Hoy hace una semana que las residencias están libres de positivos, una situación que no sucedía desde verano pero en este caso, con el revulsivo de la vacuna que otorga más garantías a cada paso que dan.

El virus entró en la Llar d’Ancians el mes de septiembre y no quiso salir hasta pasadas las fiestas de Navidad. Por entonces Salut y el IMAS ya realizaban cribados frecuentes, gracias a los cuales llegaron a detectar hasta 46 casos entre usuarios y 55 entre trabajadores.

«Nuestro trabajo ha cambiado muchísimo en este año», explica la responsable de limpieza del centro, Antònia Mateu. «A veces hemos repasado hasta siete veces los ascensores cuando antes se hacían dos». La desinfección cobró un papel esencial en la pandemia y aunque el nivel ahora «no ha bajado», al menos trabajan «más relajadas».
«El confinamiento supuso cerrar puertas al exterior. Yo estuve de aquí a casa y de casa aquí», explica Miquel Verger, que trabaja en mantenimiento, una función esencial para un centro que necesitaba de la mayor autonomía posible.
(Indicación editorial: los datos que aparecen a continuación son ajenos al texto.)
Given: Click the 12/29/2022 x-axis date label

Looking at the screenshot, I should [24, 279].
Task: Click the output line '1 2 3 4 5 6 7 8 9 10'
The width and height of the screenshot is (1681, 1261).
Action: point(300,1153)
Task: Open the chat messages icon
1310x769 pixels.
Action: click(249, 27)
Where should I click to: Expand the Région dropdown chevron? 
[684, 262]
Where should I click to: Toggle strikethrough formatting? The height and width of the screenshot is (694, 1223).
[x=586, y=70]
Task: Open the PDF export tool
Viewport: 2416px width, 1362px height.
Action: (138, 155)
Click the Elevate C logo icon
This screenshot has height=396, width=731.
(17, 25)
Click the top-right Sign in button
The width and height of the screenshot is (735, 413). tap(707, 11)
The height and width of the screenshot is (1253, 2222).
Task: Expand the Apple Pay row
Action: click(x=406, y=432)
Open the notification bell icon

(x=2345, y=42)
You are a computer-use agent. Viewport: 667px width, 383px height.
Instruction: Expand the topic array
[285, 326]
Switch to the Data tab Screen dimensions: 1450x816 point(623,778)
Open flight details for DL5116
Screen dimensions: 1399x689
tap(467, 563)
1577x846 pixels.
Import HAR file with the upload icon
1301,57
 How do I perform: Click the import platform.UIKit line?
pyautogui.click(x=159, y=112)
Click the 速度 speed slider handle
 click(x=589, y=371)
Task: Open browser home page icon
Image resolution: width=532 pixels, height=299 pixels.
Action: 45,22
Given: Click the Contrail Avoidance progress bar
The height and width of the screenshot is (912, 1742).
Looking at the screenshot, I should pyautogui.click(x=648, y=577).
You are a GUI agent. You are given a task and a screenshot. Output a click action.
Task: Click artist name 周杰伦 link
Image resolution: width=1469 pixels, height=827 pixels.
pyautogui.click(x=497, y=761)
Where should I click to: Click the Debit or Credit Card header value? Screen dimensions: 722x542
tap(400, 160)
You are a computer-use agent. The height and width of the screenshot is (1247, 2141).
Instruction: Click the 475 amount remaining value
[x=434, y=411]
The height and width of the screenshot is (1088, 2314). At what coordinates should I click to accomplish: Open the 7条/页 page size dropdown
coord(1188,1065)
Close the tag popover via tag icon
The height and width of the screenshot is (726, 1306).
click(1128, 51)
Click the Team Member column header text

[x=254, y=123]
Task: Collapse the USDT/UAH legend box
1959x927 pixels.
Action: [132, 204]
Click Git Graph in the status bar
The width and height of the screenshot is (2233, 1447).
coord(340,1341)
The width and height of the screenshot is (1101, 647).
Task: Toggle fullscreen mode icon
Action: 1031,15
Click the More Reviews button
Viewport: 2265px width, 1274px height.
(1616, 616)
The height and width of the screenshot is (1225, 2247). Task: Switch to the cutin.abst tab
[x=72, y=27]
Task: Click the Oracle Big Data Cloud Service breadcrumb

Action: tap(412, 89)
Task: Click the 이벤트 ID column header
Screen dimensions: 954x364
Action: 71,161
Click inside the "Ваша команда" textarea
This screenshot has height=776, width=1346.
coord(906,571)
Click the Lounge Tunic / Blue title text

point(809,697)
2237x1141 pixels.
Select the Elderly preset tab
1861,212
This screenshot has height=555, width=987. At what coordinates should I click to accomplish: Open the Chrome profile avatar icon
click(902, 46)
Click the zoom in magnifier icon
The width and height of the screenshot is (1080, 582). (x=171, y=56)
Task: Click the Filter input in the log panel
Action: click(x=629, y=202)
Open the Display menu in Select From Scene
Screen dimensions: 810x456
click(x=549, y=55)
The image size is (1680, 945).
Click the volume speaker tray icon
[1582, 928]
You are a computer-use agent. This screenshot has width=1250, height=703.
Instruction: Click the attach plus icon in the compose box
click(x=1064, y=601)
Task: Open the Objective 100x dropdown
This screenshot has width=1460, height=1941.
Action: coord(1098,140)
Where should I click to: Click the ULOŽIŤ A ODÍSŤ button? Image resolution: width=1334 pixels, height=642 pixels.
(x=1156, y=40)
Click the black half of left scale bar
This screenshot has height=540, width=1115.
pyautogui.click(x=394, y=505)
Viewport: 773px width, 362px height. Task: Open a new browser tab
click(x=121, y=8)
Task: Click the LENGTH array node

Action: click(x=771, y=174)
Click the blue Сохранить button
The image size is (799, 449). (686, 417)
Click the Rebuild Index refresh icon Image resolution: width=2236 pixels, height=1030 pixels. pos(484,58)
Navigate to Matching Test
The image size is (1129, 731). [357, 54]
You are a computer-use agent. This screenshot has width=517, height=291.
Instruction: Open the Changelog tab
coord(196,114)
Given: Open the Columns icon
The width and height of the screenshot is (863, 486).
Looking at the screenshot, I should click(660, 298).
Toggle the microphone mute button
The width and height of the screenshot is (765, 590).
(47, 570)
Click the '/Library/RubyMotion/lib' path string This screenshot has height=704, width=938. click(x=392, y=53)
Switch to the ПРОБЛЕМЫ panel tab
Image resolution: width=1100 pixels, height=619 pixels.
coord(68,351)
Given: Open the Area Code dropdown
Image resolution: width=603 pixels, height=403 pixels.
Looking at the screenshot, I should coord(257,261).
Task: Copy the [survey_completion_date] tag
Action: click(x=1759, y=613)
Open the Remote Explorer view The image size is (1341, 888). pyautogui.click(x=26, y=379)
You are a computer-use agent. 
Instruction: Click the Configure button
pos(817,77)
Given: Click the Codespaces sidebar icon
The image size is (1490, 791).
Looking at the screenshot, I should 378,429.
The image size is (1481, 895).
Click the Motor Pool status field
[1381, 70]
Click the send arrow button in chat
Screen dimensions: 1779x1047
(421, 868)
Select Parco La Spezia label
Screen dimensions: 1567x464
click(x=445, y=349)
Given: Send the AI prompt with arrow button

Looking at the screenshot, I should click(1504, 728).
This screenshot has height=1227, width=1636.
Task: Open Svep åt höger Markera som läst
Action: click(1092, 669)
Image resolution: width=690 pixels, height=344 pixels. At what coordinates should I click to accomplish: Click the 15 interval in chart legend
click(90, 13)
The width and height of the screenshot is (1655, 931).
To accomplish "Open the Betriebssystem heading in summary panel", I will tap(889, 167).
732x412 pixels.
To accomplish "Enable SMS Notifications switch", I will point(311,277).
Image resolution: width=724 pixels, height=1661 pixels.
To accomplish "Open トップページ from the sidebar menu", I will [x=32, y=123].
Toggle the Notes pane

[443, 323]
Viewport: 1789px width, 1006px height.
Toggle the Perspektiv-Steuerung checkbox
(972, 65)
Para los trabajadores tampoco ha sido fácil, el miedo a contagiarse del virus y poder transmitirlo entre los más vulnerables es constante, de ahí que estuvieran permanentemente en estado de alerta.

El 30 de diciembre, la primera dosis de la vacuna llegaba a la Llar y, aunque con recelo, desde entonces ha vuelto a entrar tímidamente la alegría en el centro. «Ahora que estamos mejor te tiran besos», sonríe Lola Cuesta, técnico de enfermería, quien todavía pide cautela. «El virus es agresivo... y mortal. Pensemos bien en lo que vamos a hacer».